PASSAGE PROVIDED
<<<<
It wouldn’t take any time at all, however, for Goizueta to make plain what he intended to accomplish. Just like Welch at GE, he declared that there would be “no sacred cows at Coca-Cola, and he set out to impose a new degree of discipline for a new day. “It has been said that the fifties, the sixties, and even into the midseventies were the years of determinism in the corporate world—a period when predictable, satisfactory earnings growth records could be achieved without a great deal of management input or careful attention to details,” Goizueta told employees in May 1981. “Since the midseventies, however, we have been in a period of uncertainty. In this environment, the finest test of management competence will be the management of productivities: productivity of money, of physical assets, and of people.”
To make Coke more productive, Goizueta pressed executives to execute with a level of rigor that was never before required of them. Under Austin, they had been able to make five-year plans that were full of vague promises. Under Goizueta, they were compelled to lay out precise three-year plans—and then they’d better be sure to nail their targets. “I want you to tell me what you need to do to expand your business, what kind of capital you need to do it, and what kind of net return you’re going to get,” Goizueta instructed his seventeen division chiefs. He insisted on answers that were clear and smart and grounded in data that was accurate. “Facts are facts,” Goizueta would write again and again on his executives’ budget submissions, sending them scurrying back to revise things.
“People have got to believe they are living or dying by these numbers,” Goizueta told Coke’s president, Donald Keough, a highly respected company veteran who had wanted the CEO job but, after being passed over, agreed to stay on as the second-in-command.
“Yes,” Keough responded. “We’ve got some toilet training to do.”
For those who hadn’t done their homework, Goizueta gave no forbearance. His questions were so sharp that an early session when he prodded and probed his managers became known as “The Spanish Inquisition.” Goizueta’s aim in all of this was, in many ways, a mirror of what Welch was trying to do at GE: take an organization that had become tired and slow-footed and rejuvenate it by spreading more responsibility and accountability throughout the ranks. “It would take a long and difficult battle to mold Coke into a world-class company at every level of operation in every market around the globe,” Goizueta’s biographer, David Greising, has written. “But his job, as he saw it, was to shrink the time line, to jolt Coke into the future abruptly, to shake up the managers and make them understand. It was time for these people to get on board or get out.”
Like Welch, Goizueta wanted employees who would dream big and take risks, so long as those risks panned out more times than not. “The needs of our business demand that we look for and develop entrepreneurs rather than just caretakers,” he said. Most companies, Goizueta added, like to “reward the ‘team player’ who doesn’t rock the boat or step out of line. I’m all for loyalty and team spirit—but only if they do not discourage innovative thought and action.”
>>>>
DATA RECORDS
<<<<
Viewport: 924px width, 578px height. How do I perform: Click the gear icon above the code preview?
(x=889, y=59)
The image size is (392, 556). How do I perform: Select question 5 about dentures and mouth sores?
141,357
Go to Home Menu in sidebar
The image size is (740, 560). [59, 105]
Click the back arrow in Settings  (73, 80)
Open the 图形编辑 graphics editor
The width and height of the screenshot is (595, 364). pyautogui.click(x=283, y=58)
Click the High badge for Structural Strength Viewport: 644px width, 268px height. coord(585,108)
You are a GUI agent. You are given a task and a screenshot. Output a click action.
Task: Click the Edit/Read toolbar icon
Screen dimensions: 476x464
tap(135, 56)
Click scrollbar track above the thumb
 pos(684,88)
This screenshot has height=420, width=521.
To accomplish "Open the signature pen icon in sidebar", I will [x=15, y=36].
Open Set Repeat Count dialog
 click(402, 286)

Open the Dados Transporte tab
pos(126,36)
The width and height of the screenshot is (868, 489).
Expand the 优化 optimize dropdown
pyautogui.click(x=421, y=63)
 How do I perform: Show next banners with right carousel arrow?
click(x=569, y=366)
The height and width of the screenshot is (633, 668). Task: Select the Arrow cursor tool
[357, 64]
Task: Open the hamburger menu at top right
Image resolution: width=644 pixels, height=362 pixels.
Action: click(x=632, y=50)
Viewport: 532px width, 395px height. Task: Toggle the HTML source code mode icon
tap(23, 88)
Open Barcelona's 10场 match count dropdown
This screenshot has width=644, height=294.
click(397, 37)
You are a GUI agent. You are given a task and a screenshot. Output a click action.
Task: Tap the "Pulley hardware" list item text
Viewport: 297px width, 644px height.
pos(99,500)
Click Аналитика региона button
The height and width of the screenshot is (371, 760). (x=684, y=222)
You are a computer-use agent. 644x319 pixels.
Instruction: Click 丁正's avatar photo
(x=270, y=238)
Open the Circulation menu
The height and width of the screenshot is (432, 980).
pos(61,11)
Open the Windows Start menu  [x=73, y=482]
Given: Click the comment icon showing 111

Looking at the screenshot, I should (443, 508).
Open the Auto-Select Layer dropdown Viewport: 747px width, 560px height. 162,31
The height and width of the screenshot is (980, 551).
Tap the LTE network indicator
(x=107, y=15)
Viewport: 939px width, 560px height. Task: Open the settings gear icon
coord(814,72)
>>>>
STATED TASK A
Write out the stretch of the passage on Goizueta at Coca-Cola from "To make Coke" through "to revise things.".
STATED TASK B
According to the passage on Goizueta at Coca-Cola, what phrase did Goizueta repeatedly write on his executives' budget submissions?
STATED TASK C
Supply the text that would follow the last sentence of the passage on Goizueta at Coca-Cola, placed before the listing.

RESULT A
To make Coke more productive, Goizueta pressed executives to execute with a level of rigor that was never before required of them. Under Austin, they had been able to make five-year plans that were full of vague promises. Under Goizueta, they were compelled to lay out precise three-year plans—and then they’d better be sure to nail their targets. “I want you to tell me what you need to do to expand your business, what kind of capital you need to do it, and what kind of net return you’re going to get,” Goizueta instructed his seventeen division chiefs. He insisted on answers that were clear and smart and grounded in data that was accurate. “Facts are facts,” Goizueta would write again and again on his executives’ budget submissions, sending them scurrying back to revise things.

RESULT B
"Facts are facts."

RESULT C
Goizueta led by example, taking a series of bold steps throughout his time as CEO. Although he held a dim view of his predecessor’s fondness for diversifying—“cats and dogs,” he called the assortment of businesses that Austin had branched into in the 1960s and ’70s—Goizueta purchased Columbia Pictures in 1982, giving Coke a taste of Hollywood. The acquisition couldn’t have gone down any smoother. During that first year, on the strength of the box-office smashes Gandhi and Tootsie and a successful joint production deal with Home Box Office, Coke’s entertainment subsidiary rang up a hefty $90 million in operating profit, 50 percent more than Goizueta had predicted. (Seven years later, Goizueta would sell Columbia to Sony for a net gain of half a billion dollars.) He also introduced Diet Coke, a runaway hit. The company was now booming.
“I have been racking my brain to figure out what to give you” for a ninety-fifth-birthday gift, Goizueta wrote to Robert Woodruff in December 1984. “After much thought, I have come to the conclusion that what you probably would enjoy the most is knowing how well your company is doing.” Goizueta then ticked off “a few facts and figures”: Earnings for the first nine months of the year were up 17 percent. Operating profit was poised to pass the billion-dollar mark for the first time ever. And Coke’s stock price was at an eleven-year high. “For the last three years,” Goizueta told The Boss, “the value of the shareholders’ interest in your company has increased from $4.6 billion to about $8 billion.… This year alone, the total return on your investment in the company will likely end up being at least 20 percent.” For his part, Woodruff was pleased. “My company is being run very well,” he told an associate.
In March 1985, Woodruff died while holding his nurse’s hand and listening to the gospel song “Just a Closer Walk with Thee.” Although he could be a tough S.O.B., Woodruff left $1 million in his will to Joseph Jones, who had denied himself all those years of vacation so as to faithfully serve The Boss.
The following month, Goizueta made his biggest bet yet: he replaced the company’s flagship product with a reformulated version of the ninety-nine-year-old cola. The backlash against New Coke, as it was called, was overwhelming, as some 400,000 phone calls and letters poured into the company. The buying public abhorred the change. So did Coca-Cola’s bottlers. Pepsi pounced, too, saying that Coke had sweetened its soda to mimic the taste of its closest competitor. “The other guy just blinked,” Roger Enrico, the president of Pepsi-Cola USA, proclaimed in an open letter that appeared in newspapers across the country. But even one of the greatest blunders in business history couldn’t slow down Coke for long. The company soon reintroduced its original formula, now dubbed Coke Classic. Consumers were so thrilled by the reversal that some wondered whether the company had concocted the entire crisis. “Some critics will say Coca-Cola made a marketing mistake,” Keough told reporters. “Some cynics will say that we planned the whole thing. The truth is we are not that dumb and not that smart.” In any case, by early 1986 Coke Classic was once again outselling Pepsi, while New Coke faded away.
Through all of the successes and occasional failures, Goizueta remained firmly fixated on the company’s financial health. Increasing sales was crucial, he believed, but not at the expense of profitability, and he stipulated that every line of business at Coca-Cola must generate at least a 20 percent return. For some of the old-timers, this new emphasis left them cold. “We moved into the eighties and everything seemed to change,” said Charlie Bottoms, a marketing manager who worked at Coke for forty years. “Financial engineers run this company.”
It wasn’t surprising that employees felt this way. For one measuring stick had come to stand above the rest at Coca-Cola: the company’s stock price.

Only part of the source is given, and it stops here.